### Task item
The records shown below are to be repeated exactly and completely.

### Data for review
......

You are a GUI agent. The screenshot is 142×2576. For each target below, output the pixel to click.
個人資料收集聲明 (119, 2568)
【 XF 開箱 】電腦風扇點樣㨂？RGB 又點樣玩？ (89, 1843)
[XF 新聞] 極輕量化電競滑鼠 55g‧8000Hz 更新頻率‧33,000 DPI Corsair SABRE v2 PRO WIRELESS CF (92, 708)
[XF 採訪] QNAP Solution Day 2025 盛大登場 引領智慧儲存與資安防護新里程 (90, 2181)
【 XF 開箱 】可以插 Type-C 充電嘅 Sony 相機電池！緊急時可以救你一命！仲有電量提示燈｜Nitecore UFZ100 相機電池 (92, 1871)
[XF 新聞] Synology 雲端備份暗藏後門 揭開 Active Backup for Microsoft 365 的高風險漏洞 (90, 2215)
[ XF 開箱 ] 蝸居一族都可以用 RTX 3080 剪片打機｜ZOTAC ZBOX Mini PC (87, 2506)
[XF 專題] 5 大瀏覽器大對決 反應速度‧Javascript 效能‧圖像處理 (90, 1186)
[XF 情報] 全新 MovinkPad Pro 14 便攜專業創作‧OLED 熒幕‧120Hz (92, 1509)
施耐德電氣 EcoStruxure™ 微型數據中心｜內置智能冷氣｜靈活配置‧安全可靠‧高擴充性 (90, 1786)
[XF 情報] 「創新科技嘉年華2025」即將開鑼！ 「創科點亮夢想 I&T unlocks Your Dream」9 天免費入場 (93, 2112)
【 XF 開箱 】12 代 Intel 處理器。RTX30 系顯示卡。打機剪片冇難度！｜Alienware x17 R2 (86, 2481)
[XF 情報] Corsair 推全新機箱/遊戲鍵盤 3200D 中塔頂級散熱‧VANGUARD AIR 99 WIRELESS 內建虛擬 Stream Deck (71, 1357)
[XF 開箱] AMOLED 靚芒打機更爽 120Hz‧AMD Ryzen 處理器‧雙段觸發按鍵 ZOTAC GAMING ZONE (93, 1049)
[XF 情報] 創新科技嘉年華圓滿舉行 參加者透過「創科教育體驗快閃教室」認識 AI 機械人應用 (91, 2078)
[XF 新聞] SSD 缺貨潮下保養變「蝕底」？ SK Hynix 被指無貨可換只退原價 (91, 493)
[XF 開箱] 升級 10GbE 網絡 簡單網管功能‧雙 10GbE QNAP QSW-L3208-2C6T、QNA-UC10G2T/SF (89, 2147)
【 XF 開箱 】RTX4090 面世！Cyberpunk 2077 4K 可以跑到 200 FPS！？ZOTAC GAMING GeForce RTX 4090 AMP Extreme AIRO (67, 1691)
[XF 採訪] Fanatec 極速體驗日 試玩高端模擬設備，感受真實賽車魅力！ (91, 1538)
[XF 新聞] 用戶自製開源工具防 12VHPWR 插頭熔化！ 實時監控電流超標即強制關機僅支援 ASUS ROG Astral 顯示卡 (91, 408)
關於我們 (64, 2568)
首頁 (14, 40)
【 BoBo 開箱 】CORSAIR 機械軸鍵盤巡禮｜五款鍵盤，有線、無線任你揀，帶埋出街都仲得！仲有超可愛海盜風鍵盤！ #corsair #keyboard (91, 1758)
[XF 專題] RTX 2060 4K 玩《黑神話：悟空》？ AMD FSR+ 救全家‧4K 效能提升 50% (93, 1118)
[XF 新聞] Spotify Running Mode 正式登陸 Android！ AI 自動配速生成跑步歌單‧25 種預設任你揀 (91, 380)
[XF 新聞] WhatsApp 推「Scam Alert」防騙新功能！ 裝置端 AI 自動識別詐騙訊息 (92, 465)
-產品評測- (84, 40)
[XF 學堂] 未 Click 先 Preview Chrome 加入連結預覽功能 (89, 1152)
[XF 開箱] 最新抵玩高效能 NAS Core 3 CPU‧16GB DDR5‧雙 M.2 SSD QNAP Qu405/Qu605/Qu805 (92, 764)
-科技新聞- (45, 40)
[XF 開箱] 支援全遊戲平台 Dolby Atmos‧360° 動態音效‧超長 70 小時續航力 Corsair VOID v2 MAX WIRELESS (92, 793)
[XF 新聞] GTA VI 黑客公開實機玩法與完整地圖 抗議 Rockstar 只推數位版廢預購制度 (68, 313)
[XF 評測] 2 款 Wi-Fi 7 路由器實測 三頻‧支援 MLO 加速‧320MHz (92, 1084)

......

### Exercise solution
You are a GUI agent. The screenshot is 142×2576. For each target below, output the pixel to click.
個人資料收集聲明 (119, 2568)
【 XF 開箱 】電腦風扇點樣㨂？RGB 又點樣玩？ (89, 1843)
[XF 新聞] 極輕量化電競滑鼠 55g‧8000Hz 更新頻率‧33,000 DPI Corsair SABRE v2 PRO WIRELESS CF (92, 708)
[XF 採訪] QNAP Solution Day 2025 盛大登場 引領智慧儲存與資安防護新里程 (90, 2181)
【 XF 開箱 】可以插 Type-C 充電嘅 Sony 相機電池！緊急時可以救你一命！仲有電量提示燈｜Nitecore UFZ100 相機電池 (92, 1871)
[XF 新聞] Synology 雲端備份暗藏後門 揭開 Active Backup for Microsoft 365 的高風險漏洞 (90, 2215)
[ XF 開箱 ] 蝸居一族都可以用 RTX 3080 剪片打機｜ZOTAC ZBOX Mini PC (87, 2506)
[XF 專題] 5 大瀏覽器大對決 反應速度‧Javascript 效能‧圖像處理 (90, 1186)
[XF 情報] 全新 MovinkPad Pro 14 便攜專業創作‧OLED 熒幕‧120Hz (92, 1509)
施耐德電氣 EcoStruxure™ 微型數據中心｜內置智能冷氣｜靈活配置‧安全可靠‧高擴充性 (90, 1786)
[XF 情報] 「創新科技嘉年華2025」即將開鑼！ 「創科點亮夢想 I&T unlocks Your Dream」9 天免費入場 (93, 2112)
【 XF 開箱 】12 代 Intel 處理器。RTX30 系顯示卡。打機剪片冇難度！｜Alienware x17 R2 (86, 2481)
[XF 情報] Corsair 推全新機箱/遊戲鍵盤 3200D 中塔頂級散熱‧VANGUARD AIR 99 WIRELESS 內建虛擬 Stream Deck (71, 1357)
[XF 開箱] AMOLED 靚芒打機更爽 120Hz‧AMD Ryzen 處理器‧雙段觸發按鍵 ZOTAC GAMING ZONE (93, 1049)
[XF 情報] 創新科技嘉年華圓滿舉行 參加者透過「創科教育體驗快閃教室」認識 AI 機械人應用 (91, 2078)
[XF 新聞] SSD 缺貨潮下保養變「蝕底」？ SK Hynix 被指無貨可換只退原價 (91, 493)
[XF 開箱] 升級 10GbE 網絡 簡單網管功能‧雙 10GbE QNAP QSW-L3208-2C6T、QNA-UC10G2T/SF (89, 2147)
【 XF 開箱 】RTX4090 面世！Cyberpunk 2077 4K 可以跑到 200 FPS！？ZOTAC GAMING GeForce RTX 4090 AMP Extreme AIRO (67, 1691)
[XF 採訪] Fanatec 極速體驗日 試玩高端模擬設備，感受真實賽車魅力！ (91, 1538)
[XF 新聞] 用戶自製開源工具防 12VHPWR 插頭熔化！ 實時監控電流超標即強制關機僅支援 ASUS ROG Astral 顯示卡 (91, 408)
關於我們 (64, 2568)
首頁 (14, 40)
【 BoBo 開箱 】CORSAIR 機械軸鍵盤巡禮｜五款鍵盤，有線、無線任你揀，帶埋出街都仲得！仲有超可愛海盜風鍵盤！ #corsair #keyboard (91, 1758)
[XF 專題] RTX 2060 4K 玩《黑神話：悟空》？ AMD FSR+ 救全家‧4K 效能提升 50% (93, 1118)
[XF 新聞] Spotify Running Mode 正式登陸 Android！ AI 自動配速生成跑步歌單‧25 種預設任你揀 (91, 380)
[XF 新聞] WhatsApp 推「Scam Alert」防騙新功能！ 裝置端 AI 自動識別詐騙訊息 (92, 465)
-產品評測- (84, 40)
[XF 學堂] 未 Click 先 Preview Chrome 加入連結預覽功能 (89, 1152)
[XF 開箱] 最新抵玩高效能 NAS Core 3 CPU‧16GB DDR5‧雙 M.2 SSD QNAP Qu405/Qu605/Qu805 (92, 764)
-科技新聞- (45, 40)
[XF 開箱] 支援全遊戲平台 Dolby Atmos‧360° 動態音效‧超長 70 小時續航力 Corsair VOID v2 MAX WIRELESS (92, 793)
[XF 新聞] GTA VI 黑客公開實機玩法與完整地圖 抗議 Rockstar 只推數位版廢預購制度 (68, 313)
[XF 評測] 2 款 Wi-Fi 7 路由器實測 三頻‧支援 MLO 加速‧320MHz (92, 1084)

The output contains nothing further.